Chapter 14 of 24 · 20 min

Communication patterns determine how agents share state, coordinate actions, and handle partial failure. Getting this wrong creates systems that work in testing and fail catastrophically in production.

Direct Messaging vs. Message Broker

Direct messaging (agent-to-agent) offers low latency but creates tight coupling. Message brokers decouple agents but introduce eventual consistency headaches.

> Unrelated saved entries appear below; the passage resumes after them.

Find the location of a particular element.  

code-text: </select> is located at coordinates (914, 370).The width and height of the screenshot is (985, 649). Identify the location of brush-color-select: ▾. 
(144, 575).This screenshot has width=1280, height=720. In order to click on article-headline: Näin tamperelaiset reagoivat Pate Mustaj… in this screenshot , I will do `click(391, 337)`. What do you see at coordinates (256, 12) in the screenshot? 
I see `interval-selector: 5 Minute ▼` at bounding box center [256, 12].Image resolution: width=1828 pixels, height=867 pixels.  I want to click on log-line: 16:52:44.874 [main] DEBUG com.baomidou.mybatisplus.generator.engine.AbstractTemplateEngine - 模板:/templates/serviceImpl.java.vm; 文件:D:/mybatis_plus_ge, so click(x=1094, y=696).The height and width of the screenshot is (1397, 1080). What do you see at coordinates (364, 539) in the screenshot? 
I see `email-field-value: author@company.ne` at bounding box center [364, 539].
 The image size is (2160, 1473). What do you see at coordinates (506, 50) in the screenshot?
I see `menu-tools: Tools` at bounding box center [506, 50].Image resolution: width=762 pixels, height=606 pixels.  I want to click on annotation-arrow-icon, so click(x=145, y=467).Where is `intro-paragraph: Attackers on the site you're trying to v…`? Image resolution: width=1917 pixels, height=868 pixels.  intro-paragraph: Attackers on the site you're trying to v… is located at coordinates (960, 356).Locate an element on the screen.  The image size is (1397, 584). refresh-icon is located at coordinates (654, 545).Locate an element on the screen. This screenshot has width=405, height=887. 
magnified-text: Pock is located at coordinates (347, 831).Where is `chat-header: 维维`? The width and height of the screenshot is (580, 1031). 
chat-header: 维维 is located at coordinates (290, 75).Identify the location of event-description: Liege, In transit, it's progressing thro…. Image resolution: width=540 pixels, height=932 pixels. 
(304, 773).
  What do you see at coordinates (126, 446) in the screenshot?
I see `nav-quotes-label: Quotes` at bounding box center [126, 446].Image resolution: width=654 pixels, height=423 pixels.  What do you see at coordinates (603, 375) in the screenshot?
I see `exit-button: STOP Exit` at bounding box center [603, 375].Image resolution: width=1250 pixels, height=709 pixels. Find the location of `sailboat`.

For most production systems, start with a message broker:

import asyncio
from dataclasses import dataclass
from typing import Any
import json

@dataclass
class AgentMessage:
    sender: str
    recipient: str | None  # None means broadcast
    content: dict[str, Any]
    message_type: str
    reply_to: str | None = None
    correlation_id: str | None = None

class InMemoryMessageBus:
    def __init__(self):
        self.subscribers: dict[str, asyncio.Queue] = {}
        self.default_queue: asyncio.Queue = asyncio.Queue()
    
    async def subscribe(self, agent_id: str) -> asyncio.Queue:
        queue: asyncio.Queue[AgentMessage] = asyncio.Queue()
        self.subscribers[agent_id] = queue
        return queue
    
    async def publish(self, message: AgentMessage):
        if message.recipient and message.recipient in self.subscribers:
            await self.subscribers[message.recipient].put(message)
        else:
            # Broadcast to all subscribers
            for queue in self.subscribers.values():
                await queue.put(message)

The Shared Nothing Problem

Agents that share memory through global state cause intermittent failures that are nearly impossible to reproduce. Each agent should own its state and communicate through messages only.

Serialization Pitfalls

Messages must survive process restarts. This means JSON serialization, not pickle:

# Bad: pickle fails across Python versions and is a security risk
import pickle
data = pickle.dumps(message)

# Good: JSON survives process boundaries
data = json.dumps(asdict(message), default=str)

Backpressure Handling

Unbounded queues cause memory exhaustion when producers outpace consumers. Implement backpressure explicitly:

async def publish_with_backpressure(self, message: AgentMessage, max_queue_size: int = 1000):
    queue_size = self.subscribers[message.recipient].qsize() if message.recipient in self.subscribers else 0
    if queue_size > max_queue_size:
        raise BackpressureError(f"Queue for {message.recipient} has {queue_size} pending messages")
    await self.publish(message)
EXERCISE

Modify the message bus to track delivery receipts. Implement a retry mechanism for agents that don't acknowledge within a timeout window.